* **YOUR GOAL**
In the entries below, begin at the line with "203x265 pixels." and stop after the line with "This screenshot has width=581, height=233."; output those lines exactly and omit the pictures.

─── SUPPLIED MATERIAL

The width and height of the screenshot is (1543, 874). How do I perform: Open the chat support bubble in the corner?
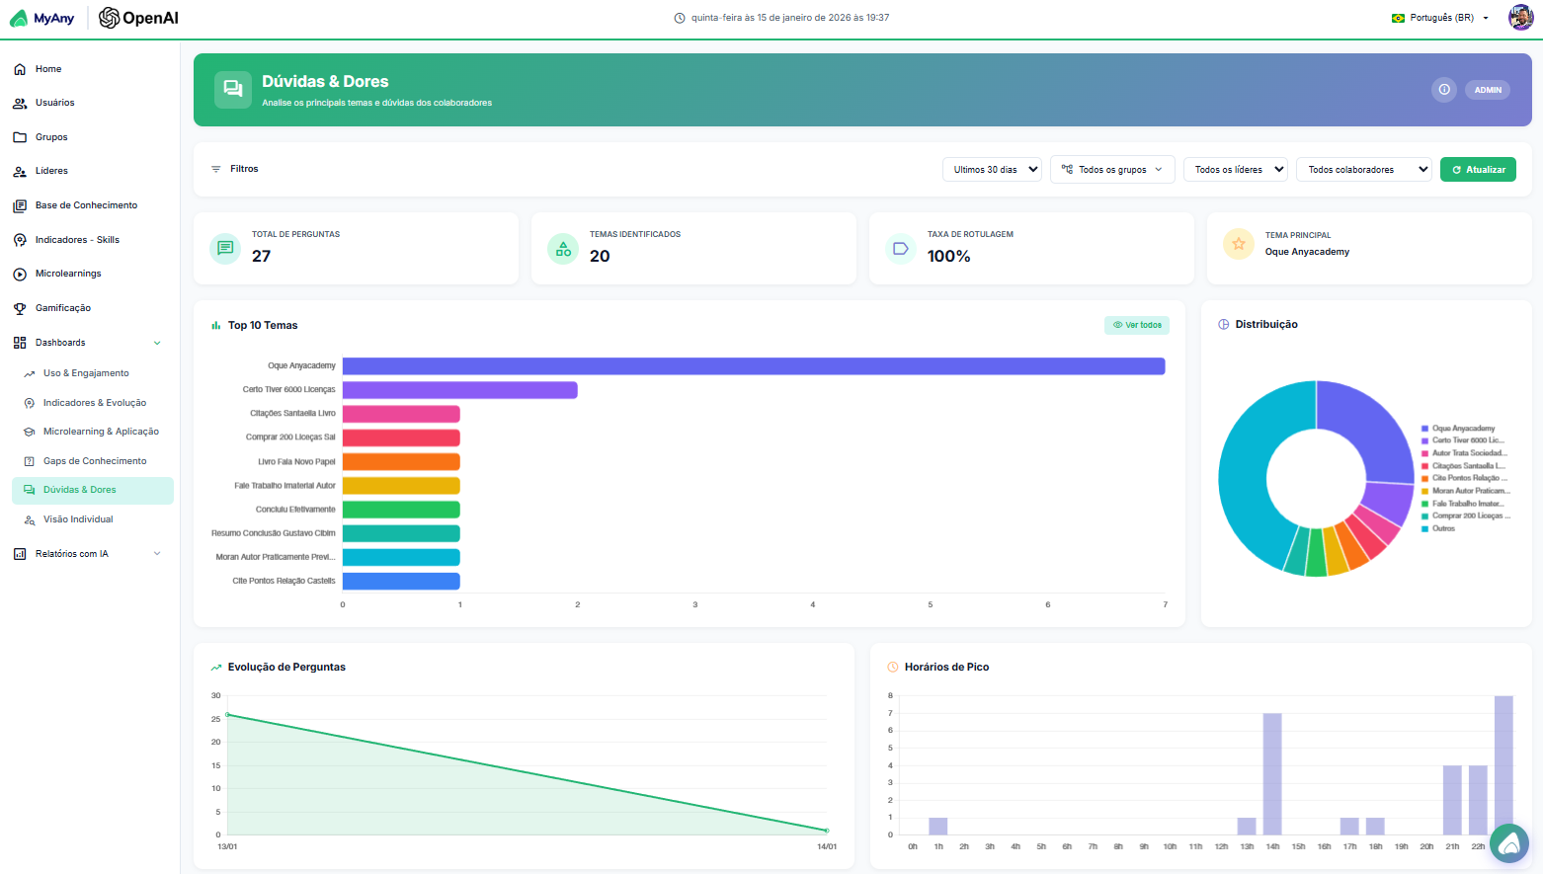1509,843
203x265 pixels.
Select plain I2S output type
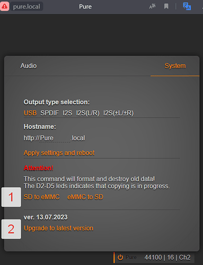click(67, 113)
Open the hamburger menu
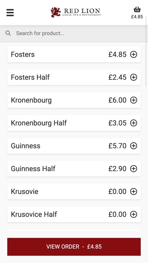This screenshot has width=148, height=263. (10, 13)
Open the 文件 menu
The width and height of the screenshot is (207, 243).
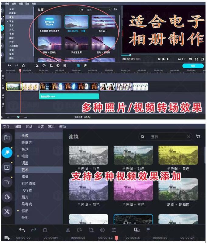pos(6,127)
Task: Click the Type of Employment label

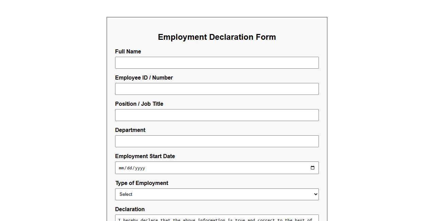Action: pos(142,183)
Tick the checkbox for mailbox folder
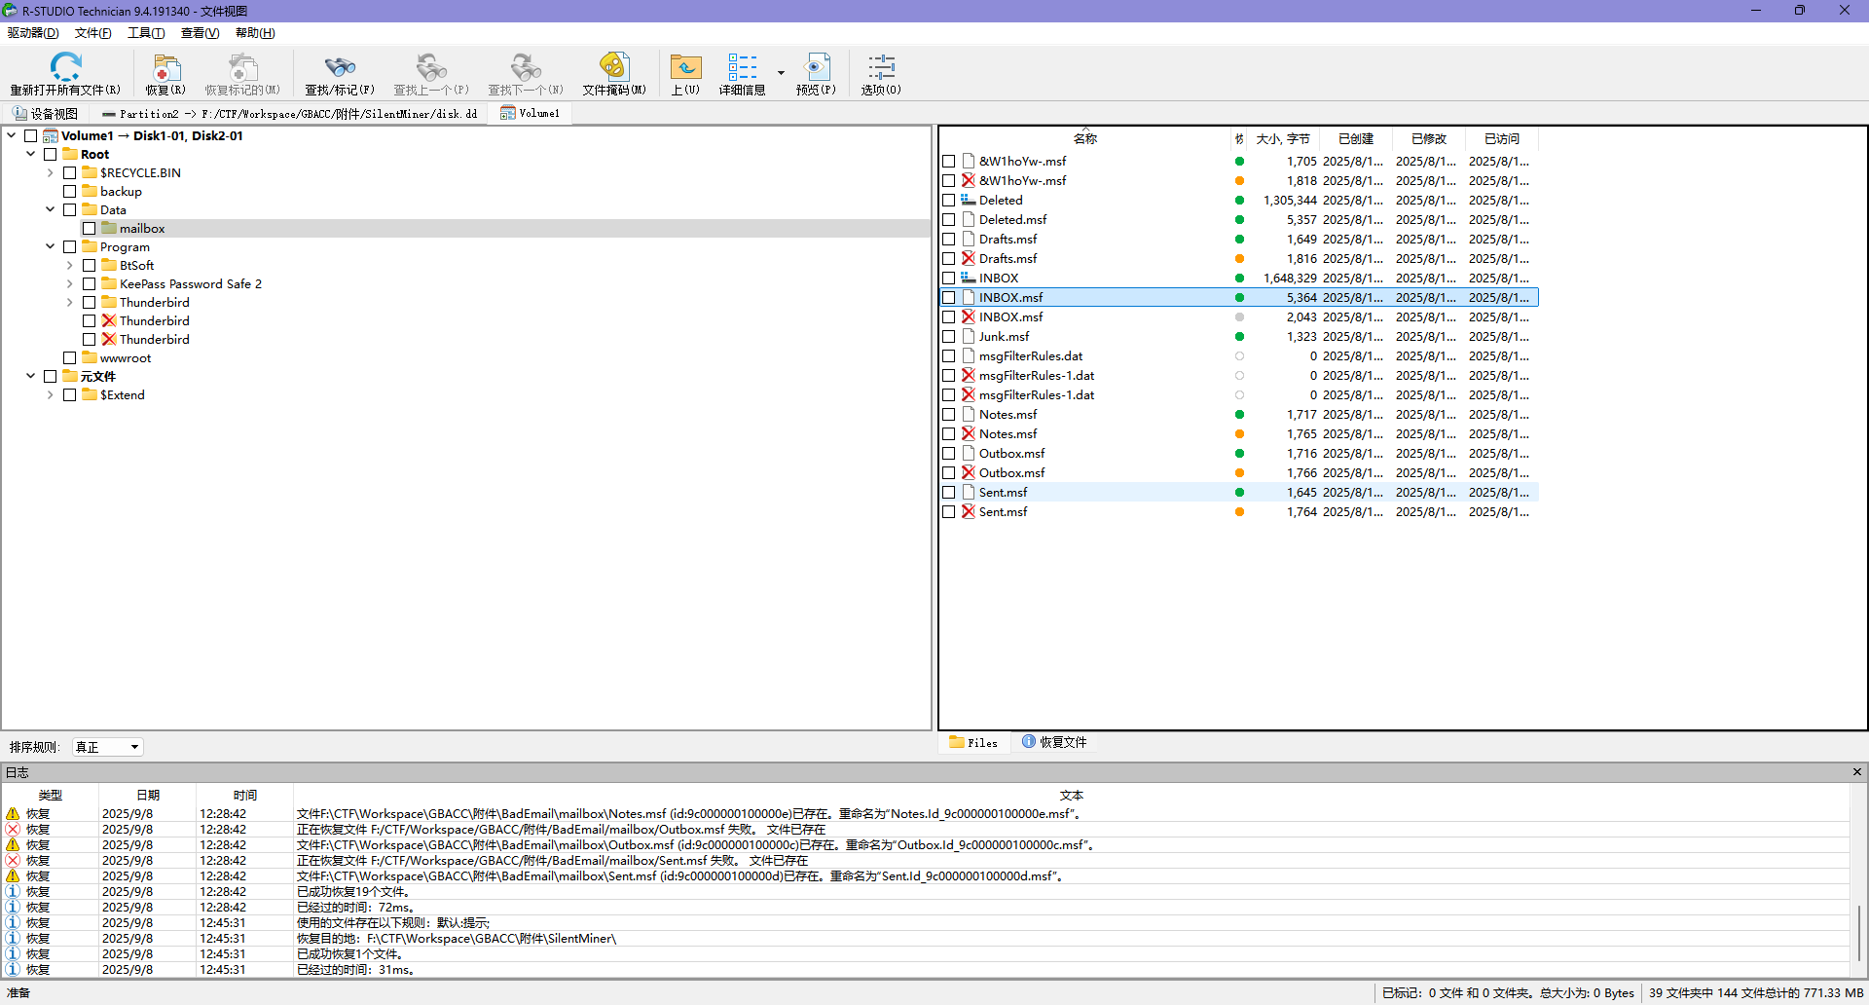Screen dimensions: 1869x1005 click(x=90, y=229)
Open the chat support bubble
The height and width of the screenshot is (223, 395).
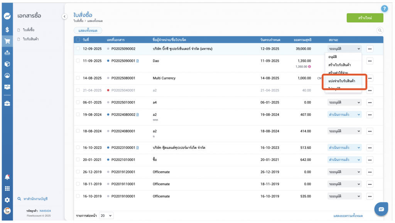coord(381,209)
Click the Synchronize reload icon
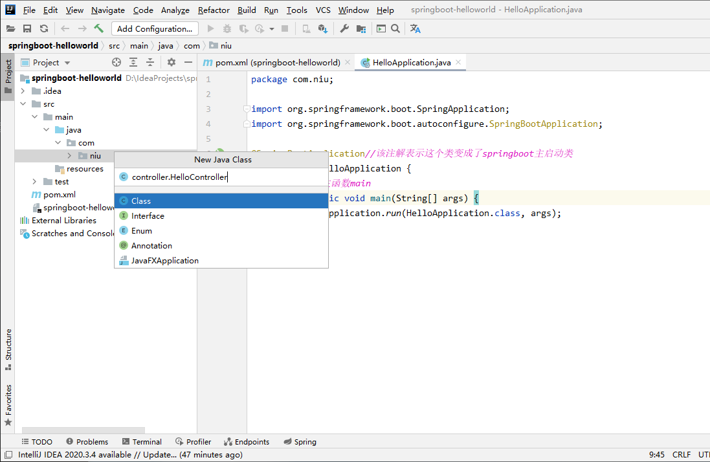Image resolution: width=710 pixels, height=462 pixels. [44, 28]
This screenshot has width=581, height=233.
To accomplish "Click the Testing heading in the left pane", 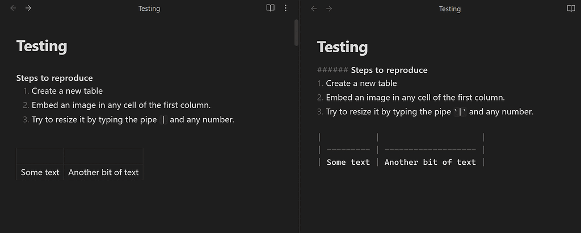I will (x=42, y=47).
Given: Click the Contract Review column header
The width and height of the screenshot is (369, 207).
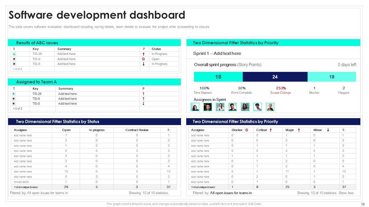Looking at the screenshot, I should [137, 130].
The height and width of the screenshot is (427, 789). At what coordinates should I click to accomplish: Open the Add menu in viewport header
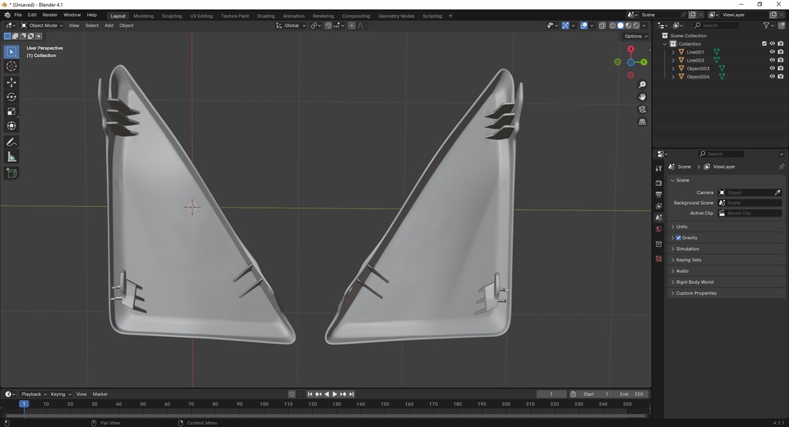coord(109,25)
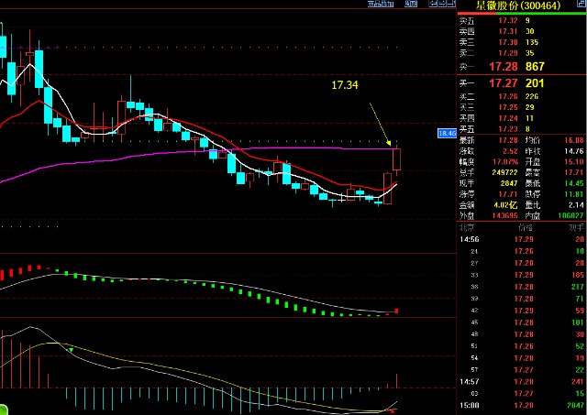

──────

* **ANSWER TO THE EXERCISE**
203x265 pixels.
Select plain I2S output type
click(67, 113)
Open the hamburger menu
This screenshot has width=148, height=263. (10, 13)
Open the 文件 menu
The width and height of the screenshot is (207, 243).
pos(6,127)
Task: Click the Type of Employment label

Action: pos(142,183)
Tick the checkbox for mailbox folder
Screen dimensions: 1869x1005 click(x=90, y=229)
Open the chat support bubble
The height and width of the screenshot is (223, 395).
coord(381,209)
Click the Synchronize reload icon
Image resolution: width=710 pixels, height=462 pixels. [44, 28]
This screenshot has width=581, height=233.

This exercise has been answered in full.